Ontem precisei ministrar uma aula um pouco diferente... A disciplina era Psicologia em Situações de Desastre, e o tema da aula era luto. Tendo estudado um pouco sobre o sentido social da morte e do morrer, decidi começar por essa discussão. Afinal, não é possível pensar em luto sem discutir o significado da morte em nossa sociedade. Então realizei uma enquete com a turma: solicitei que falassem tudo aquilo que vêm à mente quando ouvem a palavra morte. Apareceram as seguintes palavras:



Todas elas se relacionam com os sentidos mais comuns da morte em nosso tempo. Como algo indesejado, doloroso, difícil de superar e que deve ser evitado a todo custo. Essa pequena enquete foi o ponto de partida para as discussões sobre o sentido social da morte e do morrer. Então recorri a Phillipe Ariès, em seu O Homem Diante da Morte, e sua tese sobre a "morte domada" durante a idade média, como meio de contrapor o sentido moderno apresentado pela turma. Para Ariès, a morte era encarada como algo natural na idade média. As mortes ocorriam no seio da família e eram um acontecimento público. Em geral, as pessoas sabiam que a morte estava chegando devido aos sinais de doença, e aguardavam pacientemente seu derradeiro final. Em nosso tempo, em contrapartida, temos uma morte escondida ou envergonhada. Ela costuma ocorrer nos hospitais, em ambiente isolado e asséptico, fora de nosso campo de visão. Nossa tendência natural é esconder a morte, e isso nos leva a uma lida desesperada com esse processo, que é uma das poucas certezas que temos. Sabemos que todos irão morrer, mas pouco pensamos sobre nossa própria morte.


Discutimos também as possíveis definições e critérios acerca da morte. A turma trouxe as seguintes ideias: "A morte é o fim da história da gente, o término da vida, um processo natural da vida, e a morte acontece quando a pessoa é esquecida". Algumas dessas definições entravam em conflito umas com as outras, como o critério para estabelecer o momento da morte.

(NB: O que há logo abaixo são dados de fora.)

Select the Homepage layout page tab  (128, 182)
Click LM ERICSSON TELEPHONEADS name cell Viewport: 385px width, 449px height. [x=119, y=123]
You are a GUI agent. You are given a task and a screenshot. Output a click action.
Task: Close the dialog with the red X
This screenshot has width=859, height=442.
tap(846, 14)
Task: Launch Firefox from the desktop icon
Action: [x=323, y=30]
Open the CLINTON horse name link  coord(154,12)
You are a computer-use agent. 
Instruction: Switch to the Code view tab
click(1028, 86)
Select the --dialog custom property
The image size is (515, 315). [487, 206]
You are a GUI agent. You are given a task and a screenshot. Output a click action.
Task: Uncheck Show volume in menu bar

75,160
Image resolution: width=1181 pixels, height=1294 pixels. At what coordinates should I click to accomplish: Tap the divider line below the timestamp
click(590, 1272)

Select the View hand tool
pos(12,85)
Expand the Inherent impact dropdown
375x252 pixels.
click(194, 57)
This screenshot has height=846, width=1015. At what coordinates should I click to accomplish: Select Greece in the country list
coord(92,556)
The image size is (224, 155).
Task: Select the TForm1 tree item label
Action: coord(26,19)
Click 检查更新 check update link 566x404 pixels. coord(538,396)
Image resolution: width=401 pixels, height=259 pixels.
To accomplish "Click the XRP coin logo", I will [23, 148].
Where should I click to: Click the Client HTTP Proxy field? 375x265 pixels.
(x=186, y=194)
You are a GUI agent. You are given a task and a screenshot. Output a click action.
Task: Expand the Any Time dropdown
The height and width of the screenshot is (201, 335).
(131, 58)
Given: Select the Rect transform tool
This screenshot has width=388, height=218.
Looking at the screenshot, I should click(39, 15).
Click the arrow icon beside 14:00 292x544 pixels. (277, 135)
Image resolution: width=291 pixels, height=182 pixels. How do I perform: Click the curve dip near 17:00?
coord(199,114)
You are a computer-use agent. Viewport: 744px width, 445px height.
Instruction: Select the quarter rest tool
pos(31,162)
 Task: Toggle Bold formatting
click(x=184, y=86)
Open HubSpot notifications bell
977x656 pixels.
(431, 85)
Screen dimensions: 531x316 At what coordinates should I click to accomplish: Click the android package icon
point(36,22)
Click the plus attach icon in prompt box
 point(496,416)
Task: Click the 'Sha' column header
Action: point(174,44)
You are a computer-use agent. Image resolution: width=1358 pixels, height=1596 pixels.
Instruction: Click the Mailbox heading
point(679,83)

Nesse momento pedi que tentassem definir esses critérios, e chegamos às seguintes elaborações: "Ausência de sinais vitais. Quando as funções vitais encerram (cérebro, coração, pulmões)". Percebi que era hora de discutir a noção de morte biológica, e também a ideia de vida após a morte. É sabido que em outros momentos históricos, bem como em outras culturas, é comum a crença na vida após a morte. Isso não acontece em nossa sociedade, que é completamente permeada pelo poder biomédico, que tenta estabelecer critérios objetivos para a morte. A definição da morte como o momento do esquecimento, trazida por um aluno, lembrou-me da história de João Ternura, de Aníbal Machado. Nesse livro em prosa, Aníbal traz essa definição poética da morte. Ao contar a história de João Ternura ele narra o momento do primeiro amor, e de como ele foi celebrado através de um singelo presente entre os enamorados: uma pedra. Somente os dois, namorado e namorada, sabiam o que a pedra significava, e, ao final do livro, quando ambos já se encontravam mortos, é o neto quem joga a pedra pela janela do sótão, propiciando o esquecimento e a morte definitiva do casal.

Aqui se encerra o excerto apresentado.